*Gegebene Anfrage*
Wandle die folgenden Daten vollständig in eine JSON-Liste aus Zeichenketten um, mit einer Zeichenkette pro Zeile und ohne Leerzeilen.

*Bereitgestelltes Material*
··········

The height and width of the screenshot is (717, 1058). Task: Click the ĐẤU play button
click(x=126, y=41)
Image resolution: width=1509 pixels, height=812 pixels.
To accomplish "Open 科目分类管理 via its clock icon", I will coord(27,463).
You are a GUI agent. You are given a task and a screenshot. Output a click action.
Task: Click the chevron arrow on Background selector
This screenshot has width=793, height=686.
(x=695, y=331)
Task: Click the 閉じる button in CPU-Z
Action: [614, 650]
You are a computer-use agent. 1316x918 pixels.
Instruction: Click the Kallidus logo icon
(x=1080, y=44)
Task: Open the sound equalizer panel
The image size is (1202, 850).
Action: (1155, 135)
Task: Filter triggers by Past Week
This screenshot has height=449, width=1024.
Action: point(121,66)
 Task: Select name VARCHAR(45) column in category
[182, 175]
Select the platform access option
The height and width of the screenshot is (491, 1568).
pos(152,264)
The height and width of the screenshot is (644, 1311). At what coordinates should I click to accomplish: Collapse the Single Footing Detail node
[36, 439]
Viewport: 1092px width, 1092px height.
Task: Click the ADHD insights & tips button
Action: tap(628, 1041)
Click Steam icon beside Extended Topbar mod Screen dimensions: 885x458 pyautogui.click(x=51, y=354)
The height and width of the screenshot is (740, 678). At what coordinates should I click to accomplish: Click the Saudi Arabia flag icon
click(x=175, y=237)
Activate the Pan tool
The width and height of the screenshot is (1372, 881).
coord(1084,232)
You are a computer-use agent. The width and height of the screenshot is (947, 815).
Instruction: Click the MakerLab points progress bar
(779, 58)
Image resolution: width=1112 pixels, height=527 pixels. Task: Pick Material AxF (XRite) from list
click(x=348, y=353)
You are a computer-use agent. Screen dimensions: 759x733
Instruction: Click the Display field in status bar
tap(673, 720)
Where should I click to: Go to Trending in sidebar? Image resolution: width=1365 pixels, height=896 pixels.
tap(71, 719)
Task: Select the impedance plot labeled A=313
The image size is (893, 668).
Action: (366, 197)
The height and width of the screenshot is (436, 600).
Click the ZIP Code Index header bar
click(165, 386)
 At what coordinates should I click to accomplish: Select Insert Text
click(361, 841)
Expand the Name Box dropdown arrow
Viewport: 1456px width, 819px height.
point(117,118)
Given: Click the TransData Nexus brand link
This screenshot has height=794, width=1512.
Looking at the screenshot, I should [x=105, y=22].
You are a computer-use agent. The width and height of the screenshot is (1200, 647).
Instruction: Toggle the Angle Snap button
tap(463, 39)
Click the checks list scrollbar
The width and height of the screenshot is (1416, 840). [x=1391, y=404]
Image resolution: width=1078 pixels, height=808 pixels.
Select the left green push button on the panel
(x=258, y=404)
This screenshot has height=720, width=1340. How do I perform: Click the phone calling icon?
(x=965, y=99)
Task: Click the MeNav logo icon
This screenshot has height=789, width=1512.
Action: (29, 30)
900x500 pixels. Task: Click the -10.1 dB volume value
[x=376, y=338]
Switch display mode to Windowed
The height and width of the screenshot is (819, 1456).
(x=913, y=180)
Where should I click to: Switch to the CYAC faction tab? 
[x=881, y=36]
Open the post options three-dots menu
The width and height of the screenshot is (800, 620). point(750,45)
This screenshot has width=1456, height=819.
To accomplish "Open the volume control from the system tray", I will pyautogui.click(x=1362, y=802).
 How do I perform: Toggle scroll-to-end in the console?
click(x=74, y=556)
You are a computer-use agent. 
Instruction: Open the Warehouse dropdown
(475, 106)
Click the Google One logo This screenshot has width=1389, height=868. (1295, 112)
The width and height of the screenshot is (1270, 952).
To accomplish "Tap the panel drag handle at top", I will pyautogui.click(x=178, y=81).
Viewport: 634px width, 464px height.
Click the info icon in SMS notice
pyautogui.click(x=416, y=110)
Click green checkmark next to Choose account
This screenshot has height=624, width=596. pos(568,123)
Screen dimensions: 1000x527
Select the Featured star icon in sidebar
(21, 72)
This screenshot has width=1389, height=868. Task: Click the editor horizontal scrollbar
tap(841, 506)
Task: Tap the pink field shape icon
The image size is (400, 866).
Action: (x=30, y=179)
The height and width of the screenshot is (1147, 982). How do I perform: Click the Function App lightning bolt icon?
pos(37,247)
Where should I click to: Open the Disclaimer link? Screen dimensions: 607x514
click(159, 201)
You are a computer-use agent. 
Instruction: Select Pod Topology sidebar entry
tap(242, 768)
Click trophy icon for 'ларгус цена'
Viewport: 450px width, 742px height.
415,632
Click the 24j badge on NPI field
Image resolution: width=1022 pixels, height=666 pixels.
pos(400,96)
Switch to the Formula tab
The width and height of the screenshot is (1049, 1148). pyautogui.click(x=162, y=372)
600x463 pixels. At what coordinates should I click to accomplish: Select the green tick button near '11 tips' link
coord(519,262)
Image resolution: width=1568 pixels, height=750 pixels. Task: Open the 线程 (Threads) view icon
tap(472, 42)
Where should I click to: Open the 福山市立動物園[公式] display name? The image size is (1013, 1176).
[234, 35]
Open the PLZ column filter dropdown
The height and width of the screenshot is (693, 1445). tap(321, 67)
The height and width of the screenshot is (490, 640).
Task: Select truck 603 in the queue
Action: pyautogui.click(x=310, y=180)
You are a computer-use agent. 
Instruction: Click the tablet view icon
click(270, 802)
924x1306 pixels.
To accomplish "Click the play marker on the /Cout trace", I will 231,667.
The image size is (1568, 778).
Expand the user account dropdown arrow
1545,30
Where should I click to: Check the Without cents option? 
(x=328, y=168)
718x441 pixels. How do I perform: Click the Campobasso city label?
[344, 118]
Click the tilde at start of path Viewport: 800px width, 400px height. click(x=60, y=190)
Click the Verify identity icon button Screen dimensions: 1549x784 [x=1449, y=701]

··········

*Erledigte Aufgabe*
[
  "The height and width of the screenshot is (717, 1058). Task: Click the ĐẤU play button",
  "click(x=126, y=41)",
  "Image resolution: width=1509 pixels, height=812 pixels.",
  "To accomplish \"Open 科目分类管理 via its clock icon\", I will coord(27,463).",
  "You are a GUI agent. You are given a task and a screenshot. Output a click action.",
  "Task: Click the chevron arrow on Background selector",
  "This screenshot has width=793, height=686.",
  "(x=695, y=331)",
  "Task: Click the 閉じる button in CPU-Z",
  "Action: [614, 650]",
  "You are a computer-use agent. 1316x918 pixels.",
  "Instruction: Click the Kallidus logo icon",
  "(x=1080, y=44)",
  "Task: Open the sound equalizer panel",
  "The image size is (1202, 850).",
  "Action: (1155, 135)",
  "Task: Filter triggers by Past Week",
  "This screenshot has height=449, width=1024.",
  "Action: point(121,66)",
  " Task: Select name VARCHAR(45) column in category",
  "[182, 175]",
  "Select the platform access option",
  "The height and width of the screenshot is (491, 1568).",
  "pos(152,264)",
  "The height and width of the screenshot is (644, 1311). At what coordinates should I click to accomplish: Collapse the Single Footing Detail node",
  "[36, 439]",
  "Viewport: 1092px width, 1092px height.",
  "Task: Click the ADHD insights & tips button",
  "Action: tap(628, 1041)",
  "Click Steam icon beside Extended Topbar mod Screen dimensions: 885x458 pyautogui.click(x=51, y=354)",
  "The height and width of the screenshot is (740, 678). At what coordinates should I click to accomplish: Click the Saudi Arabia flag icon",
  "click(x=175, y=237)",
  "Activate the Pan tool",
  "The width and height of the screenshot is (1372, 881).",
  "coord(1084,232)",
  "You are a computer-use agent. The width and height of the screenshot is (947, 815).",
  "Instruction: Click the MakerLab points progress bar",
  "(779, 58)",
  "Image resolution: width=1112 pixels, height=527 pixels. Task: Pick Material AxF (XRite) from list",
  "click(x=348, y=353)",
  "You are a computer-use agent. Screen dimensions: 759x733",
  "Instruction: Click the Display field in status bar",
  "tap(673, 720)",
  "Where should I click to: Go to Trending in sidebar? Image resolution: width=1365 pixels, height=896 pixels.",
  "tap(71, 719)",
  "Task: Select the impedance plot labeled A=313",
  "The image size is (893, 668).",
  "Action: (366, 197)",
  "The height and width of the screenshot is (436, 600).",
  "Click the ZIP Code Index header bar",
  "click(165, 386)",
  " At what coordinates should I click to accomplish: Select Insert Text",
  "click(361, 841)",
  "Expand the Name Box dropdown arrow",
  "Viewport: 1456px width, 819px height.",
  "point(117,118)",
  "Given: Click the TransData Nexus brand link",
  "This screenshot has height=794, width=1512.",
  "Looking at the screenshot, I should [x=105, y=22].",
  "You are a computer-use agent. The width and height of the screenshot is (1200, 647).",
  "Instruction: Toggle the Angle Snap button",
  "tap(463, 39)",
  "Click the checks list scrollbar",
  "The width and height of the screenshot is (1416, 840). [x=1391, y=404]",
  "Image resolution: width=1078 pixels, height=808 pixels.",
  "Select the left green push button on the panel",
  "(x=258, y=404)",
  "This screenshot has height=720, width=1340. How do I perform: Click the phone calling icon?",
  "(x=965, y=99)",
  "Task: Click the MeNav logo icon",
  "This screenshot has height=789, width=1512.",
  "Action: (29, 30)",
  "900x500 pixels. Task: Click the -10.1 dB volume value",
  "[x=376, y=338]",
  "Switch display mode to Windowed",
  "The height and width of the screenshot is (819, 1456).",
  "(x=913, y=180)",
  "Where should I click to: Switch to the CYAC faction tab? ",
  "[x=881, y=36]",
  "Open the post options three-dots menu",
  "The width and height of the screenshot is (800, 620). point(750,45)",
  "This screenshot has width=1456, height=819.",
  "To accomplish \"Open the volume control from the system tray\", I will pyautogui.click(x=1362, y=802).",
  " How do I perform: Toggle scroll-to-end in the console?",
  "click(x=74, y=556)",
  "You are a computer-use agent. ",
  "Instruction: Open the Warehouse dropdown",
  "(475, 106)",
  "Click the Google One logo This screenshot has width=1389, height=868. (1295, 112)",
  "The width and height of the screenshot is (1270, 952).",
  "To accomplish \"Tap the panel drag handle at top\", I will pyautogui.click(x=178, y=81).",
  "Viewport: 634px width, 464px height.",
  "Click the info icon in SMS notice",
  "pyautogui.click(x=416, y=110)",
  "Click green checkmark next to Choose account",
  "This screenshot has height=624, width=596. pos(568,123)",
  "Screen dimensions: 1000x527",
  "Select the Featured star icon in sidebar",
  "(21, 72)",
  "This screenshot has width=1389, height=868. Task: Click the editor horizontal scrollbar",
  "tap(841, 506)",
  "Task: Tap the pink field shape icon",
  "The image size is (400, 866).",
  "Action: (x=30, y=179)",
  "The height and width of the screenshot is (1147, 982). How do I perform: Click the Function App lightning bolt icon?",
  "pos(37,247)",
  "Where should I click to: Open the Disclaimer link? Screen dimensions: 607x514",
  "click(159, 201)",
  "You are a computer-use agent. ",
  "Instruction: Select Pod Topology sidebar entry",
  "tap(242, 768)",
  "Click trophy icon for 'ларгус цена'",
  "Viewport: 450px width, 742px height.",
  "415,632",
  "Click the 24j badge on NPI field",
  "Image resolution: width=1022 pixels, height=666 pixels.",
  "pos(400,96)",
  "Switch to the Formula tab",
  "The width and height of the screenshot is (1049, 1148). pyautogui.click(x=162, y=372)",
  "600x463 pixels. At what coordinates should I click to accomplish: Select the green tick button near '11 tips' link",
  "coord(519,262)",
  "Image resolution: width=1568 pixels, height=750 pixels. Task: Open the 线程 (Threads) view icon",
  "tap(472, 42)",
  "Where should I click to: Open the 福山市立動物園[公式] display name? The image size is (1013, 1176).",
  "[234, 35]",
  "Open the PLZ column filter dropdown",
  "The height and width of the screenshot is (693, 1445). tap(321, 67)",
  "The height and width of the screenshot is (490, 640).",
  "Task: Select truck 603 in the queue",
  "Action: pyautogui.click(x=310, y=180)",
  "You are a computer-use agent. ",
  "Instruction: Click the tablet view icon",
  "click(270, 802)",
  "924x1306 pixels.",
  "To accomplish \"Click the play marker on the /Cout trace\", I will 231,667.",
  "The image size is (1568, 778).",
  "Expand the user account dropdown arrow",
  "1545,30",
  "Where should I click to: Check the Without cents option? ",
  "(x=328, y=168)",
  "718x441 pixels. How do I perform: Click the Campobasso city label?",
  "[344, 118]",
  "Click the tilde at start of path Viewport: 800px width, 400px height. click(x=60, y=190)",
  "Click the Verify identity icon button Screen dimensions: 1549x784 [x=1449, y=701]"
]